I believe it is clear from the foregoing that in order to comply with the Honduran request it would be necessary to urge the Pentagon to accord Honduras extremely exceptional treatment all along the line, [Page 1311]treatment which would require justification in the strongest terms to the Department of Defense, the NSC and the Congress. I am inclined to believe that such an effort, even if it had a chance of success, would not be warranted, particularly in view of the fact that the threat of aggression against Honduras has been very substantially reduced by the coming into power of an anti-communist regime in Guatemala.

I can appreciate what I take to be your basic position, namely, that by devoting additional funds to the Honduran program, compared with the vast amounts we are spending on military assistance world-wide, we might come very close to assuring ourselves that subversion, wherever it might appear, in Honduras, would be repressed effectively with armed force.
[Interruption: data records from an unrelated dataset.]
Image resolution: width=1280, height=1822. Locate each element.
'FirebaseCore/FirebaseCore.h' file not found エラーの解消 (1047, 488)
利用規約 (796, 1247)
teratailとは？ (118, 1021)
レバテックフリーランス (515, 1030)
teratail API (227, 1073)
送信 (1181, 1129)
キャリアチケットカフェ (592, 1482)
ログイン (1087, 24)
However, our widely spread security commitments throughout the world have necessarily limited the nature and size of the Latin American program. In this connection, for example, the 32 aircraft requested for Honduras would represent almost one quarter of the total number of aircraft being provided to Latin American countries in the entire regional program. Moreover, we are providing no country in the program with as many as 34 aircraft. Brazil, for example, is receiving only 30.

Perhaps we can discuss this and other problems of mutual concern more fully during your visit here later this month.


Henry F. Holland
  1. Drafted by Mr. Spencer.
  2. Not found in Department of State files.
  3. The referenced despatch, dated June 8, 1954, is not printed (715.5 MSP/6–854).
  4. The referenced despatch, dated June 11, 1954, is not printed (715.5 MSP/6–1154).
  5. Despatch 551, dated June 28, 1954, is not printed (715.5 MSP/6–2854).